Google claim to do this only on YouTube and pages that show Google Ads, but why should they stop there? There are many more opportunities for Google to review what a user's browsing. Any page that shows a Google map, embeds FriendConnect, uses Google Analytics - or indeed any of Google's products - does so by instructing the browser application to download a piece of software which has free run of the page being shown.

Did you ever wonder why Google offer so many webmaster-friendly tools for free? Google's opportunity is massive - they have hooks everywhere.

Of course the same could be done by any of the other big players. What does the Twitter profile widget do behind the scenes? Or AddToAny and friends? Or the various hosted comments service such as the one I currently use on this blog?

The root of the problem is twofold. Web page authors have got used to including scripts from third parties without thinking, and the security model of the scripting technology is very limited. Authors are essentially inviting persons unknown to do anything they like to pages served from their sites. But they're too busy "monetizing" to stop and think about the implications.

Am I being unkind? Maybe webmasters do think. Maybe they think Google can be trusted. After all "don't be evil" is Google's unofficial motto. (If only they defined what "evil" is.) But is that trust well placed?

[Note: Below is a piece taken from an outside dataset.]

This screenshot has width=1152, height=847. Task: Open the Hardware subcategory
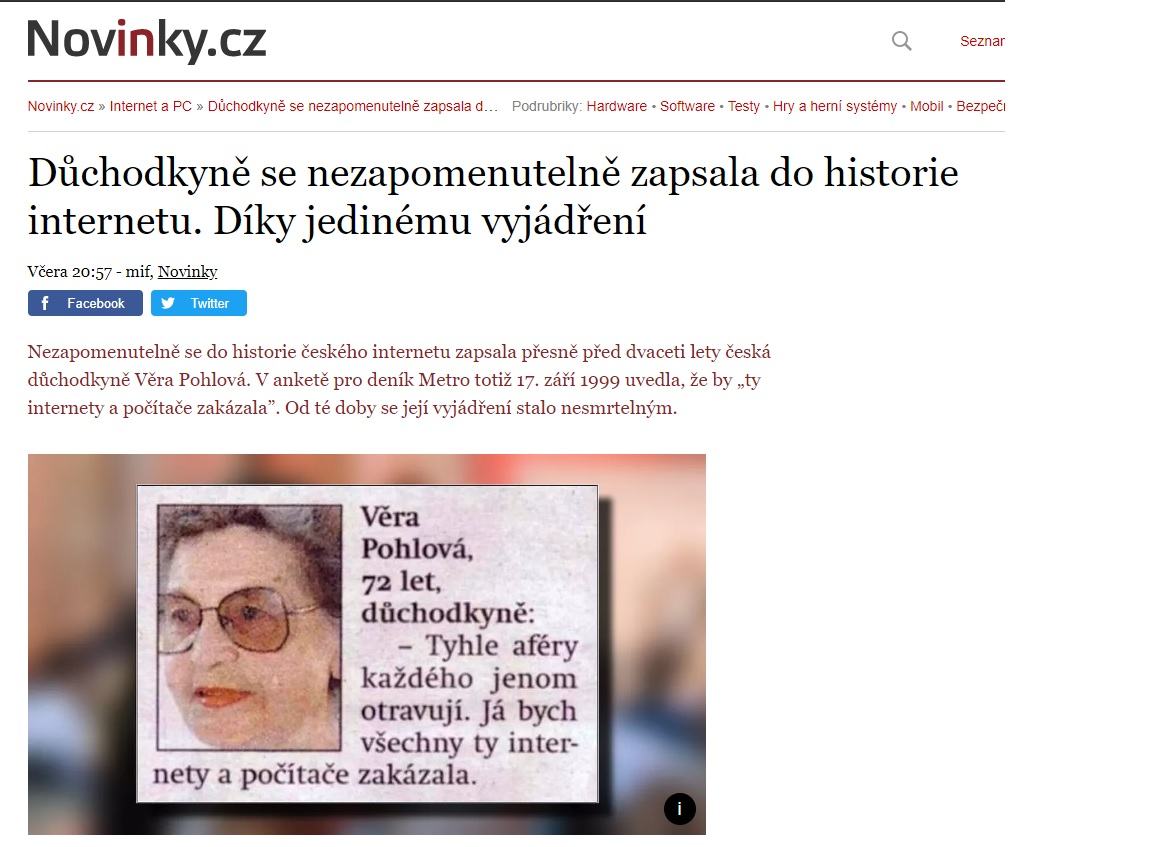616,107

Those with a long memory may recall a similar storm about behavioural advertising ten years ago. Back then the bête noire was a company called DoubleClick. Although defeated after a time, they didn't go away. They were bought by Google last year. Guess what powers Google's latest Ad Preferences technology?

So I won't be adding any new third-party scripts to this website, and I'll be working to remove the one which I currently use: it's the only way to safeguard the privacy of visitors to this site.

Targeted advertising is remarkably good at reviving itself. It's not dead yet and will continue to fight back until there's a wider public debate about privacy and the proliferation of our digital shadow.